• _Description of the task_: For each line below that includes the word "resolution", make a copy.

• _Stored data_:
====
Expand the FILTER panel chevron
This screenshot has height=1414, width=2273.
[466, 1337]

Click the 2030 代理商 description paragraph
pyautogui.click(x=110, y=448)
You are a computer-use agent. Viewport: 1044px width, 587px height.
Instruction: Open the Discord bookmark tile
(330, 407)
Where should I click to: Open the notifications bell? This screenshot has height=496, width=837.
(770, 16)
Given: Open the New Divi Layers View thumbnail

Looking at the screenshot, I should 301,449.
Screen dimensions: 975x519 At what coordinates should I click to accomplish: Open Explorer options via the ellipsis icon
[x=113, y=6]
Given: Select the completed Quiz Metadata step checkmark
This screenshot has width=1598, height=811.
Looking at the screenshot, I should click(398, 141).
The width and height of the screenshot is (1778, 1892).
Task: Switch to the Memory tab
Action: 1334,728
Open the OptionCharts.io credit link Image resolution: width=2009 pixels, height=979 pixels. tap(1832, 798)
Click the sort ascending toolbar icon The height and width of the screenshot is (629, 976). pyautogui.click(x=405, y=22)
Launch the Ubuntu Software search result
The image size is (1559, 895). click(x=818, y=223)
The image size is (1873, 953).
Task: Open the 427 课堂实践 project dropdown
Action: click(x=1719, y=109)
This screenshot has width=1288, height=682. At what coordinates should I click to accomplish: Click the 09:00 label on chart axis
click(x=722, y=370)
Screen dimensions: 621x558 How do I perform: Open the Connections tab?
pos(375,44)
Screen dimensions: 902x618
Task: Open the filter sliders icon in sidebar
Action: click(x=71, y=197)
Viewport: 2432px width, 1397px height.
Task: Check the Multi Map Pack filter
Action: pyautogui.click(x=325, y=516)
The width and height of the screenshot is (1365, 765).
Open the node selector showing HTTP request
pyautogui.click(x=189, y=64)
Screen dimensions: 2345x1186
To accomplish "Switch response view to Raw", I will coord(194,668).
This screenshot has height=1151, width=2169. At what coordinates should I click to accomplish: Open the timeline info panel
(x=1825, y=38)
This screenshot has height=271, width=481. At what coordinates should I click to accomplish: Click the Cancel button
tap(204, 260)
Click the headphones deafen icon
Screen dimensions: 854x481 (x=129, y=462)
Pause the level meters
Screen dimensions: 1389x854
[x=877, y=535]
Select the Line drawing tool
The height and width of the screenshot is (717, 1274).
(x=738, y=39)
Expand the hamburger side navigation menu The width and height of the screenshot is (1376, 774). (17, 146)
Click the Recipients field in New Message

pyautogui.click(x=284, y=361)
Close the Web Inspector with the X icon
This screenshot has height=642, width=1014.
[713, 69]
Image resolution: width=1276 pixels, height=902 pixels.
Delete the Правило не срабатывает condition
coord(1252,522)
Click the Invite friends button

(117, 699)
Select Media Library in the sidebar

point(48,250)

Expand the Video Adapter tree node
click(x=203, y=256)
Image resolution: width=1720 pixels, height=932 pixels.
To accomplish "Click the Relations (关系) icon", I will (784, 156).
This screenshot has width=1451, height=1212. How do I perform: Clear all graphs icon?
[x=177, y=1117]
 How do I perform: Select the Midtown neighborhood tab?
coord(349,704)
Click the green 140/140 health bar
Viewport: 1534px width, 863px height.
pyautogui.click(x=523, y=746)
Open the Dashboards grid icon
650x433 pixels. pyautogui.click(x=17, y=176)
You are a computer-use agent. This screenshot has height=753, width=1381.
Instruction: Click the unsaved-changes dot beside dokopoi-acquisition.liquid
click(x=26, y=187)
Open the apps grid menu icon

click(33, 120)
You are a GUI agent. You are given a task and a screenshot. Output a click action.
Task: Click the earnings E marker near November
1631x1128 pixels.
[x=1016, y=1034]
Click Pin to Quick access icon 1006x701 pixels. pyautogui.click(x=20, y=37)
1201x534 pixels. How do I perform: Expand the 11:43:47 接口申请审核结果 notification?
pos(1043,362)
====
• _Solution for this task_:
Open the OptionCharts.io credit link Image resolution: width=2009 pixels, height=979 pixels. tap(1832, 798)
Image resolution: width=1276 pixels, height=902 pixels.
Image resolution: width=1720 pixels, height=932 pixels.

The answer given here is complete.